老後2,000万円問題のカラクリ?老後破綻を回避する3つの方法を解説

2019年6月に金融庁の発表で話題となった「老後2000万円問題」で、老後破綻への警戒を煽る報道もありました。話を聞いて自分の老後は大丈夫かな、と不安を感じた人もいるでしょう。

今回の記事では、老後2000万円必要とされた根拠を解説するとともに、老後破綻を回避する方法について紹介します。

老後2,000万円必要の根拠とは?

まず最初に、どうして老後の必要資金が2,000万円なのかを説明します。

総務省統計局「2017年家計調査(家計収支編)」では、夫65歳以上・妻60歳以上の夫婦のみの無職世帯の家計収支は月5万4,519円の赤字でした。月々の赤字が30年間継続すると赤字累計は1,962万円で、赤字を埋めるため2,000万円の資金が必要とされました。

引用:総務省統計局「家計調査年報(家計収支編)2017年 P28」

ところが、2019年度の調査では毎月の赤字額が3万3,269円で、同様に計算をすると必要な資金は約1,200万と6割程度に減少します。

引用:総務省統計局「家計調査年報(家計収支編)2019年 P18

このように、老後の必要資金は前提条件の設定次第で大きく変動し、金融庁の試算発表では2000万円の数字だけが一人歩きした印象があります。

老後の必要資金と公的年金の受給額を確認しよう

老後の必要資金は前提条件で大きく変動するため正確には計算できませんが、老後の収入と支出を予想して大雑把にでも把握することが大切です。計算式は次の通りです。

(必要資金)=(毎月の支出-毎月の収入)×老後の生活月数(※1)+その他費用(※2)

(※1)300月(25年)または360月(30年)で設定するのが一般的。 (※2)家の改修や車の購入などの予定があればその費用を追加。

老後の支出は主に毎月の生活費です。夫婦2人でどれだけの生活費が必要かを前掲の家計収支などを参考に設定しましょう。収入は主に公的年金ですが、不動産所得などがあれば合わせて計算します。

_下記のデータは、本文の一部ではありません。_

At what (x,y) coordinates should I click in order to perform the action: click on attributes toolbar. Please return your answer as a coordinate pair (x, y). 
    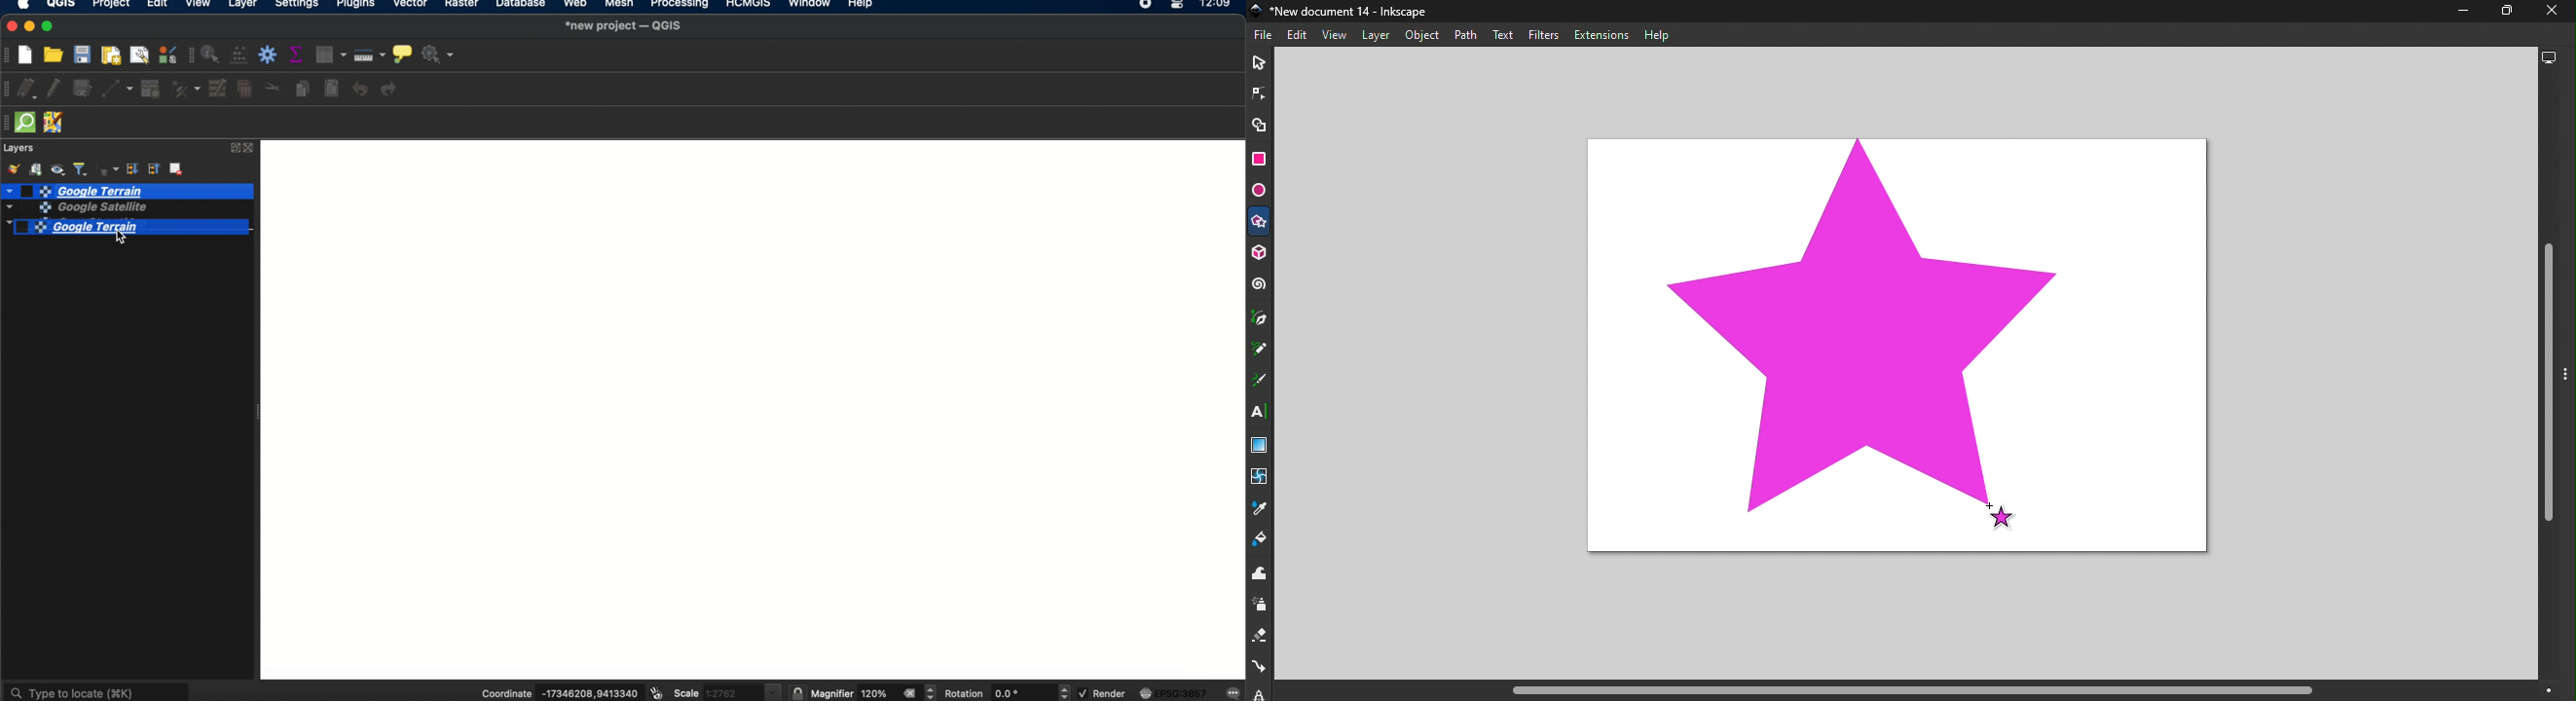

公的年金の受給額については、下記の通り加入する年金制度などで大きく異なるので「ねんきん定期便」などで個々に確認しましょう。 ・自営業者など老齢基礎年金のみの受給者:月5万875円 ・会社員など老齢基礎年金と老齢厚生年金の受給者:月14万6,162円

参考:厚生労働省「令和元年度 厚生年金保険・国民年金事業の概況P8,20」

上記金額で計算すると、夫が会社員で妻が専業主婦なら夫婦の年金額は約20万円、夫婦とも基礎年金だけなら世帯で10万円です。自営業者の世帯で、生活費25万円・年金収入10万円、老後360月と仮定すると必要資金は5,400万円にもなります。

老後破綻を回避するために長く仕事を続けることが有効

老後の必要資金の概算ができれば、次は老後破綻を回避するための対策です。主な対策は次の3つです。

・必要資金を貯蓄する ・主な収入である公的年金額を増やす ・長く仕事を続ける

しかし、教育費や住宅ローンを払いながら老後資金を準備するのは簡単ではなく、公的年金額を増やすにも限度があります。

必要資金が準備できない場合、老後破綻を避ける最も現実的な方法は、長く仕事を続けることです。政府の70歳定年延長に向けた取り組みが始まり、現在の会社で長く勤める機会が増えます。また、転職や起業に備えて在職中から準備する方法もあります。

65歳以降も仕事を続ければその間の赤字を防ぎ、余裕があれば公的年金を繰り下げて年金額を増やすという選択肢もできます。

老後問題は不確定要素が多く不安になることもありますが、まずは大雑把にでも老後の収支を計算し、多くの選択肢があることを理解するところからスタートしましょう。